** Opening Exercise material block **
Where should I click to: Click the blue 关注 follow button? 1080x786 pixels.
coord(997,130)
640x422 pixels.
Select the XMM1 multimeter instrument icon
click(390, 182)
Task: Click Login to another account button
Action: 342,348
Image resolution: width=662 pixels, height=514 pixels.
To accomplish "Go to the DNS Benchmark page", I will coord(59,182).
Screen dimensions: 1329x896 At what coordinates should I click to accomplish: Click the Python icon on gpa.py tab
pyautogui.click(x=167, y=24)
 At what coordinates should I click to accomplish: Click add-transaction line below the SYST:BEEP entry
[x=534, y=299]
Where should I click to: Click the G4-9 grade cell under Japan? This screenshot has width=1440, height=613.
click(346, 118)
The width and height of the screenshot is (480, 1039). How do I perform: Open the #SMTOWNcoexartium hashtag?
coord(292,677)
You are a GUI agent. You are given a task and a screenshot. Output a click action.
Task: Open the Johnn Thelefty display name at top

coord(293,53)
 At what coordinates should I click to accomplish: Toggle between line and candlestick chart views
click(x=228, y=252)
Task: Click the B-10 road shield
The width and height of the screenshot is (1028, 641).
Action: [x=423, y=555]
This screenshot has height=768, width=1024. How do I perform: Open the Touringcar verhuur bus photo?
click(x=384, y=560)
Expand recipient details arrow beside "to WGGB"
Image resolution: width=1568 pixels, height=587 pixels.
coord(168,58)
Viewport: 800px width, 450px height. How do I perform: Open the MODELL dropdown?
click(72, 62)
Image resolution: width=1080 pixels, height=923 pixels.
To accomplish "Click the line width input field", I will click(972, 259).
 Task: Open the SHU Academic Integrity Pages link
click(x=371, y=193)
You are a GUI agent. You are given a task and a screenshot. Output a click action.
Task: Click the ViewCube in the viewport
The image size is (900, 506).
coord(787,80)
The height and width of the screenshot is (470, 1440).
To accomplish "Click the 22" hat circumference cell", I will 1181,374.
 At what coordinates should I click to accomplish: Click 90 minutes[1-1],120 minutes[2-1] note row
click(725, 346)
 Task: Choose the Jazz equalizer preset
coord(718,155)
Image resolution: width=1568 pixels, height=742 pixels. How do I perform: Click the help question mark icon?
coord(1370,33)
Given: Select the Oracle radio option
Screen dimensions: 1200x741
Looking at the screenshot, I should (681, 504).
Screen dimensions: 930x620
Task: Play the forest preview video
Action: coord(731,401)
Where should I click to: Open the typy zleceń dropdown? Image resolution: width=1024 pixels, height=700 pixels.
** Closing Exercise material block **
Return the data above in full, keeping each line exactly as it stands.

◆ **Written reply**
Where should I click to: Click the blue 关注 follow button? 1080x786 pixels.
coord(997,130)
640x422 pixels.
Select the XMM1 multimeter instrument icon
click(390, 182)
Task: Click Login to another account button
Action: 342,348
Image resolution: width=662 pixels, height=514 pixels.
To accomplish "Go to the DNS Benchmark page", I will coord(59,182).
Screen dimensions: 1329x896 At what coordinates should I click to accomplish: Click the Python icon on gpa.py tab
pyautogui.click(x=167, y=24)
 At what coordinates should I click to accomplish: Click add-transaction line below the SYST:BEEP entry
[x=534, y=299]
Where should I click to: Click the G4-9 grade cell under Japan? This screenshot has width=1440, height=613.
click(346, 118)
The width and height of the screenshot is (480, 1039). How do I perform: Open the #SMTOWNcoexartium hashtag?
coord(292,677)
You are a GUI agent. You are given a task and a screenshot. Output a click action.
Task: Open the Johnn Thelefty display name at top

coord(293,53)
 At what coordinates should I click to accomplish: Toggle between line and candlestick chart views
click(x=228, y=252)
Task: Click the B-10 road shield
The width and height of the screenshot is (1028, 641).
Action: [x=423, y=555]
This screenshot has height=768, width=1024. How do I perform: Open the Touringcar verhuur bus photo?
click(x=384, y=560)
Expand recipient details arrow beside "to WGGB"
Image resolution: width=1568 pixels, height=587 pixels.
coord(168,58)
Viewport: 800px width, 450px height. How do I perform: Open the MODELL dropdown?
click(72, 62)
Image resolution: width=1080 pixels, height=923 pixels.
To accomplish "Click the line width input field", I will click(972, 259).
 Task: Open the SHU Academic Integrity Pages link
click(x=371, y=193)
You are a GUI agent. You are given a task and a screenshot. Output a click action.
Task: Click the ViewCube in the viewport
The image size is (900, 506).
coord(787,80)
The height and width of the screenshot is (470, 1440).
To accomplish "Click the 22" hat circumference cell", I will 1181,374.
 At what coordinates should I click to accomplish: Click 90 minutes[1-1],120 minutes[2-1] note row
click(725, 346)
 Task: Choose the Jazz equalizer preset
coord(718,155)
Image resolution: width=1568 pixels, height=742 pixels. How do I perform: Click the help question mark icon?
coord(1370,33)
Given: Select the Oracle radio option
Screen dimensions: 1200x741
Looking at the screenshot, I should (681, 504).
Screen dimensions: 930x620
Task: Play the forest preview video
Action: coord(731,401)
Where should I click to: Open the typy zleceń dropdown? Image resolution: width=1024 pixels, height=700 pixels.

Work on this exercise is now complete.